- [Brief] What you write should be an exact repeat of the lines from the one with "Task: Open the help question mark icon" through the final line below, minus the pictures.
# # # # #
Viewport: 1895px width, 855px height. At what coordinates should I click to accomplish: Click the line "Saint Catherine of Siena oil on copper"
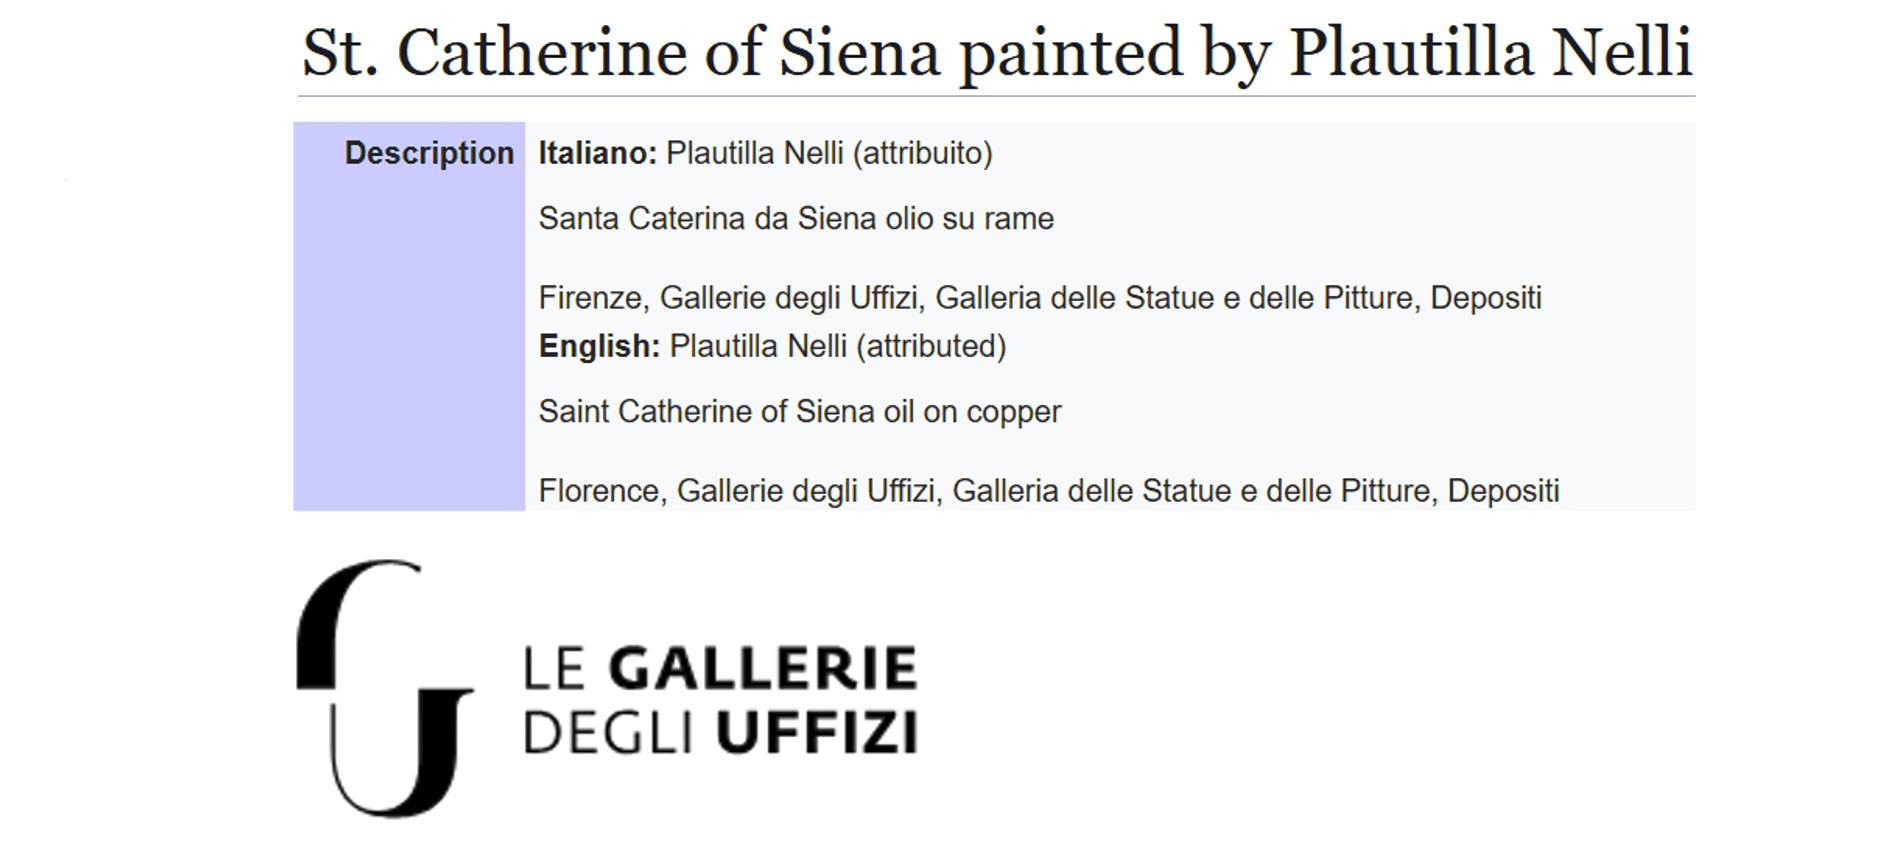click(799, 411)
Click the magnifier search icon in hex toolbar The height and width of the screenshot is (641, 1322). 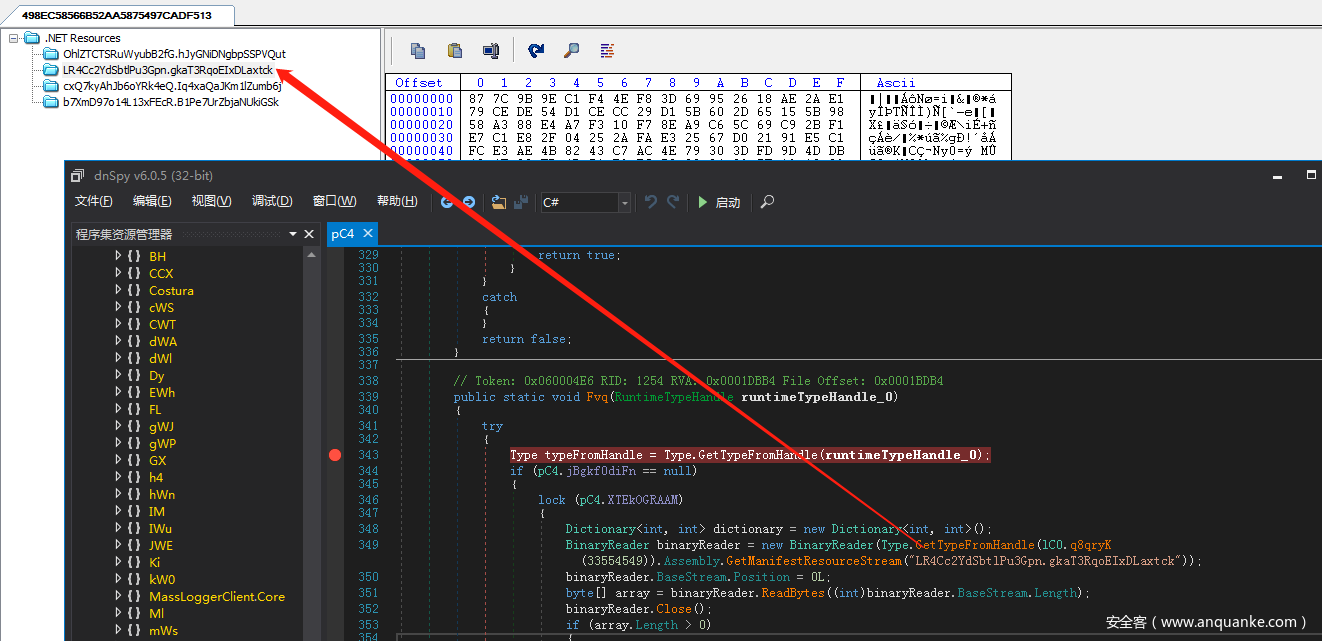tap(571, 50)
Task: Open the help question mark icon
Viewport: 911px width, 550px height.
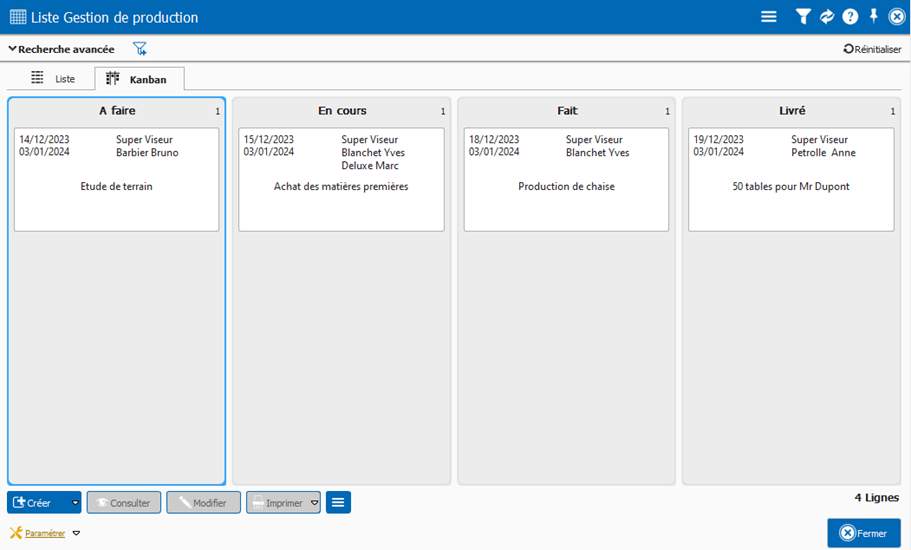Action: point(850,17)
# # # # #
- [Written response]
Task: Open the help question mark icon
Viewport: 911px width, 550px height.
Action: point(850,17)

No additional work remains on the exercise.